Some of the data was reported to show that if a person had a great foundation in life with loving parents and some stability that she or he would be more likely to handle adversity well and bounce back better than someone who didn’t get that initial support. When I read the article that discussed the research I found myself disagreeing with that conclusion. I have known and advocated for many people who have experienced traumas that can result in the development of PTSD of some degree, and I have experienced it myself. My own experience with others and my own path, while obviously not a scientifically controlled study or a huge sample size, would seem to indicate something different. So while I don’t dispute anyone’s findings, I simply have a different point of view that may be encouraging to some who are going through hard times.
I have worked with people who have had a stable foundation with loving parents and needs met, and I’ve worked with some who started out life in hard circumstances without emotional and sometimes even physical safety. While each person is an individual and comes to a trauma situation with different skills and challenges, I have seen people who didn’t seem to have much support or any kind of stable foundation do amazingly well and become stronger and healthier than ever with a bit of time and help. I’ve also seen those with strong support and firm foundations struggle and become lost in the aftermath of various kinds of trauma.
My purpose here isn’t to argue with studies or say anyone is right or wrong, but just to point out to anyone who reads this that many people who had a rough start in life or who didn’t live the ideal life before a trauma can still survive, heal and thrive. Of course having a bit of help afterwards helps a lot, but I can say from personal experience that a rough start can give us skills and knowledge that can see us through the storms and tragedies that may come along later in life. So please don’t assume or let anyone convince you that you are unable to stand tall, fill your heart with light and healing, and walk forward to make a joyful future for yourself.
In fact, anyone can make a difference in this world, and whatever your background may be before an event that was hard to survive you can use your experience to help others when you have had time to heal. The most passionate advocates for those who have been hurt in some way are often those who truly understand the pain involved, and when you can honestly say you know how it is to go through something and come out a survivor you can make a huge difference to those who are struggling.
Whatever your background and whatever your gifts are, whatever your challenges may be, whether you went to an Ivy League school or didn’t finish high school, you can make a difference to others and maybe change lives. We have a chance to turn tragedy into change, and after all, if you have survived something awful you know how to do it, right? Reach out for help if you are struggling, don’t give up, and when you are able reach out to give someone else a hand up and some hope just go for it! You don’t have to be perfect or particularly wise, highly educated, or great at public speaking. You just have to really want to help, learn some simple guidelines that can help you help others who are where you were at one point, and keep working on your own healing as you go. You have gifts to give and your own hurt can turn into helping.
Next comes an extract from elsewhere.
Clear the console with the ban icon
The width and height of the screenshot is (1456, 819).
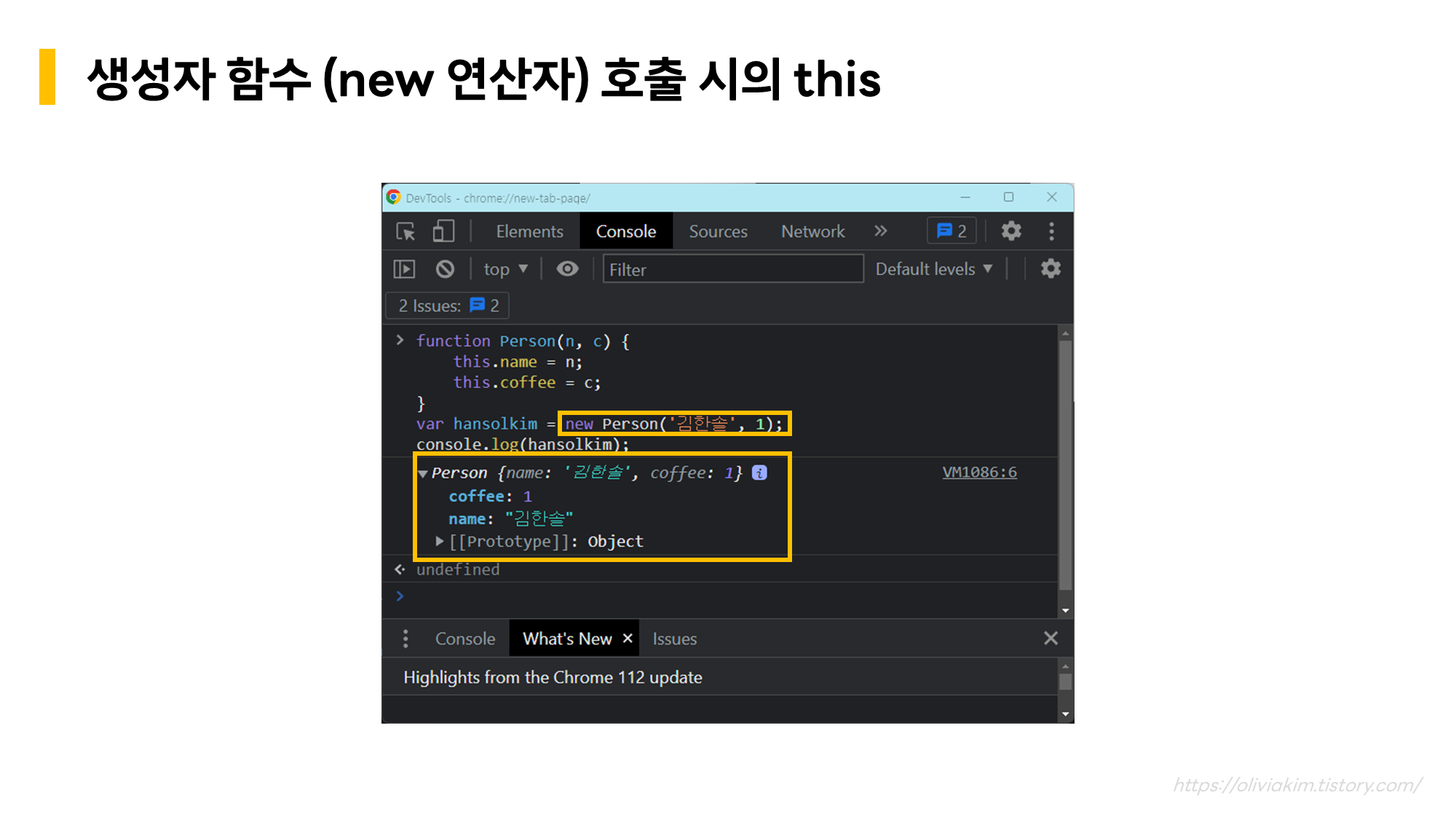(x=445, y=269)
But what if you haven’t experienced awful things and you can’t say you have been there? That’s fine and I am happy for you! Not only can you still learn how to help those in need and make a difference and help those who have been there stay healthy, but there are many other skills you will bring to the mix needed to help. Contact your local shelters, sexual assault hotline, community center, fire station, council of local churches that helps the needy, food banks, or whatever organizations in your area you can find that need volunteers, and find out how you can help! Sometimes a kind word or smile can go a long way, and sometimes people need someone to listen and just care. When we all help each other the world truly becomes a better place, so please consider sharing what you have learned in your life from your education, training, and your life experience and make a difference in someone’s life. You have gifts to offer whatever your background is, so please make the call or send that email today and bring someone some joy, and give yourself the peace that comes from knowing you have helped someone else make it through a rough time!